Most Federal Exchange Plans Under Affordable Care Act Do Not Contain NCI-Designated Cancer Center

Key Points

  • Nearly all federal exchange plans included a Commission on Cancer–accredited hospital.
  • Less than half of these plans included a National Cancer Institute–designated cancer center.

In a study reported in the Journal of Clinical Oncology, Kehl et al found that most federal exchange networks under the Affordable Care Act contain a Commission on Cancer–accredited hospital, but less than half contain a National Cancer Institute (NCI)-designated cancer center.

Study Details

The study involved use of publicly available machine-readable network data and public use files for individual federal exchange plans from the Centers for Medicare and Medicaid Services for the 2016 enrollment year, with these data being linked to National Provider Identifier data. A total of 4,058 unique individual plans were identified, with network data available for 3,637 (90%) and hospital information available for 3,531 (87%); the provider lists for these plans were reducible to 295 unique networks.
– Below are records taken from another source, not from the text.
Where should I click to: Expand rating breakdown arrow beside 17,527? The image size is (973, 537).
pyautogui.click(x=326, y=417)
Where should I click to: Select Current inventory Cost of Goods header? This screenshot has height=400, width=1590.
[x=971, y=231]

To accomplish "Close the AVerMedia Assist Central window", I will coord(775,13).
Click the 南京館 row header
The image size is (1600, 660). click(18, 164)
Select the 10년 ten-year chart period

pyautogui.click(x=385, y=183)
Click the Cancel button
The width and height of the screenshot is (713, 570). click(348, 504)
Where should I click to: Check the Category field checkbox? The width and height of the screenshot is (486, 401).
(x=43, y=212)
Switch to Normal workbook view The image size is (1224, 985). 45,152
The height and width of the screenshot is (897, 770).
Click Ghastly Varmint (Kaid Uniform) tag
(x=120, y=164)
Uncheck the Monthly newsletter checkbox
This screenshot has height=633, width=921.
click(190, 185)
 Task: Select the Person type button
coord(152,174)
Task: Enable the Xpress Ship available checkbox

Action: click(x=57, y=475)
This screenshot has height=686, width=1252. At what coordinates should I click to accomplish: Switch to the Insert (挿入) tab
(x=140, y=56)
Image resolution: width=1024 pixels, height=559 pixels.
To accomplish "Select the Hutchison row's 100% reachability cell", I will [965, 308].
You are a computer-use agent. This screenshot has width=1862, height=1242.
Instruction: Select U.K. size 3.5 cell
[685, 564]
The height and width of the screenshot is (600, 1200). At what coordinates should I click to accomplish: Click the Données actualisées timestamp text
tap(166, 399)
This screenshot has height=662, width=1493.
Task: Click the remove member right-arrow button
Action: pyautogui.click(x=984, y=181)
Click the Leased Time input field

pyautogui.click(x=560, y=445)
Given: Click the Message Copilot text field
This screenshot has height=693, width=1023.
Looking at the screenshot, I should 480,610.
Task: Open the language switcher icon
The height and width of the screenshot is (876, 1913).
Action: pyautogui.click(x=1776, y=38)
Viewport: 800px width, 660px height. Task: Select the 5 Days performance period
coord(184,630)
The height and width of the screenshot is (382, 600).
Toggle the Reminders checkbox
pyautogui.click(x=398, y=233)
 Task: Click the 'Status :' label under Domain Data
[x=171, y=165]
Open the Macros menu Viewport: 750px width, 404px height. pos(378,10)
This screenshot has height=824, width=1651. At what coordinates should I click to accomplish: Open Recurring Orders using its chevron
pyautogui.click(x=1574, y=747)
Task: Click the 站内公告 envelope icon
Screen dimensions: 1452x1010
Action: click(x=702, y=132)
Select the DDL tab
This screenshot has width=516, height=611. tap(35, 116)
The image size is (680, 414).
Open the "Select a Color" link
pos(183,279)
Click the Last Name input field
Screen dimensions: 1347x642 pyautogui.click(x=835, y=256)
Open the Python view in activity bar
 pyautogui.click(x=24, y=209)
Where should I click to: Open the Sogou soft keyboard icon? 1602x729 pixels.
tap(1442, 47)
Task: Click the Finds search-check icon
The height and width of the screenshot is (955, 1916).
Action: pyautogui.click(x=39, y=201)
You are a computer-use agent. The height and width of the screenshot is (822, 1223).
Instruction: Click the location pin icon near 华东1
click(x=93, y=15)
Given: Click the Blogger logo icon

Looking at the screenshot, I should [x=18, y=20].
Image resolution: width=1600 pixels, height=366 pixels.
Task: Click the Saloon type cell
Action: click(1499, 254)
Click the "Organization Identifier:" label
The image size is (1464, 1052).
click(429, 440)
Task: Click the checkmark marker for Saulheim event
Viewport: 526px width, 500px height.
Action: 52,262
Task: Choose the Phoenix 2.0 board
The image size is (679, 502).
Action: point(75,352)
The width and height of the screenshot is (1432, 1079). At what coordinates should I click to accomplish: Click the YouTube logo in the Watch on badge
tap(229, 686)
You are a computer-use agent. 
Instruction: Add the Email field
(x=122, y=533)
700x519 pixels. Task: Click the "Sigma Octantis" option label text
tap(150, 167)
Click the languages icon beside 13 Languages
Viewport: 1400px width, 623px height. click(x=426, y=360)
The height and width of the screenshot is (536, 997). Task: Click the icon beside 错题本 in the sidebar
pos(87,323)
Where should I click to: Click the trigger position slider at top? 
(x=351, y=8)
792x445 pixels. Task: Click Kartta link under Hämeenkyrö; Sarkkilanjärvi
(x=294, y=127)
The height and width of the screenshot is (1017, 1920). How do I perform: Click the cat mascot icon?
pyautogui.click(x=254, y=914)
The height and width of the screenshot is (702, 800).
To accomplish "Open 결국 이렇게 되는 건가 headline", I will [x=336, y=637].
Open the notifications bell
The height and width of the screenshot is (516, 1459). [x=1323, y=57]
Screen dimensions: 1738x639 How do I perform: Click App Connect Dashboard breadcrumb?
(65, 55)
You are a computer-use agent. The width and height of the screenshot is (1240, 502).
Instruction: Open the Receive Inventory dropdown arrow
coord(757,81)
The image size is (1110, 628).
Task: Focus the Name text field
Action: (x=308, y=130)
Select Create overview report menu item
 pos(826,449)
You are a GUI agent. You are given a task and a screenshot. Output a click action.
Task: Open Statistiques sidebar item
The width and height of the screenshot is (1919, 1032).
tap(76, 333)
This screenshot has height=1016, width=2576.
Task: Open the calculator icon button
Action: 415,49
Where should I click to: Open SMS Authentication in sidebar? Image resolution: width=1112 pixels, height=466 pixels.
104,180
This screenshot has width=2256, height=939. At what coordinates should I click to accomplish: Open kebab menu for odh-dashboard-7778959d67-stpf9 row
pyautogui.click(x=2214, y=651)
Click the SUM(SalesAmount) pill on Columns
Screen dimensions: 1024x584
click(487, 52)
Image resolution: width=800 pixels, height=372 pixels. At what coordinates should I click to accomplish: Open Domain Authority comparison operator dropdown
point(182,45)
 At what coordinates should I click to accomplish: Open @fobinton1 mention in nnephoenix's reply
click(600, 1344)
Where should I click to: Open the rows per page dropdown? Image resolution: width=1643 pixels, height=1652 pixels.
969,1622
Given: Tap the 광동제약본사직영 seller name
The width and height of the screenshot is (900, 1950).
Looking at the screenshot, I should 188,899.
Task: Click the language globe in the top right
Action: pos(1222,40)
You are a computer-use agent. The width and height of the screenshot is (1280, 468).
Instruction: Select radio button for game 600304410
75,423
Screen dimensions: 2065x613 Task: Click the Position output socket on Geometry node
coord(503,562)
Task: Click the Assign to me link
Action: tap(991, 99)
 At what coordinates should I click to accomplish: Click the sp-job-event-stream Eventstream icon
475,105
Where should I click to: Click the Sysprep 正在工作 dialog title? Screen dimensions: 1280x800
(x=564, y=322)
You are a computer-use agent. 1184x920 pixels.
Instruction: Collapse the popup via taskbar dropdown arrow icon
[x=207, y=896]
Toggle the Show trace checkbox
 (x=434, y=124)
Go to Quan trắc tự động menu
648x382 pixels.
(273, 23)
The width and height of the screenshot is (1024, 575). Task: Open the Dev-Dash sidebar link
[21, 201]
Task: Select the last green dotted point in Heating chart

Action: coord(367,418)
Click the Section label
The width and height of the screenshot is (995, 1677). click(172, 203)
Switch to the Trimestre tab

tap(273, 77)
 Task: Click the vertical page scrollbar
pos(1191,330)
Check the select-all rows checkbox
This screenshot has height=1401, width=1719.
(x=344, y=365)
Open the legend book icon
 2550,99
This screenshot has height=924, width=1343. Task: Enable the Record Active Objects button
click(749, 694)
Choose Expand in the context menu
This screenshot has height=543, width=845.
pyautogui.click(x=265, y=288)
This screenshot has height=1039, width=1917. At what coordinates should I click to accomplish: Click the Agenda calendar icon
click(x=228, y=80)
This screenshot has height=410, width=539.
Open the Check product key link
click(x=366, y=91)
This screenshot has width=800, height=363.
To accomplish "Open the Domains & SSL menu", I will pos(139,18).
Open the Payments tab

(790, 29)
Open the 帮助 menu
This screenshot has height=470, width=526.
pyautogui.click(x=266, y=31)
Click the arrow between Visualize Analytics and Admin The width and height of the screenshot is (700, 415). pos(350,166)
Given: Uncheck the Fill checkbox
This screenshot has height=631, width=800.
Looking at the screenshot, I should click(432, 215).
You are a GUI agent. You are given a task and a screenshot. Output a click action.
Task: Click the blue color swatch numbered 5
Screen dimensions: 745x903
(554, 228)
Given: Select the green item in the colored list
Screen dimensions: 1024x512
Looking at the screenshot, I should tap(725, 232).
Inclusion of Accredited Hospitals

Among these networks, 95% included at least one Commission on Cancer–accredited hospital, and 41% included an NCI-designated center. Among 71 networks with plans advertising a national network, 99% contained a Commission on Cancer–accredited hospital, and 51% contained an NCI-designated cancer center. Among 224 plans without a national network designation, 93% contained a Commission on Cancer–accredited hospital, and 38% contained an NCI-designated center.

Overall, 92% of networks were linked to plans of only one network type (ie, point-of-service, exclusive provider organization [EPO], preferred provider organization [PPO], or health maintenance organization [HMO]). Among these networks, inclusion of Commission on Cancer–accredited hospitals ranged from 91% for HMOs to 100% for EPOs, and inclusion of NCI-designated cancer centers ranged from 31% for HMOs to 49% for PPOs (P = .04). There was no significant variation among the proportion of networks that included NCI-accredited centers according to plan metal level. There was substantial variation of proportion of networks within both states and counties that included NCI-designated centers (range = 0%–100%).

The investigators concluded: “A large majority of federal exchange networks contain [Commission on Cancer–]accredited hospitals, but most do not contain NCI-designated cancer centers. These results will inform policy regarding access to cancer care, and they reinforce the importance of promoting access to clinical trials and specialized care through community sites.”

Kenneth L. Kehl, MD, of The University of Texas MD Anderson Cancer Center, is the corresponding author of the Journal of Clinical Oncology article.

The content in this post has not been reviewed by the American Society of Clinical Oncology, Inc. (ASCO®) and does not necessarily reflect the ideas and opinions of ASCO®.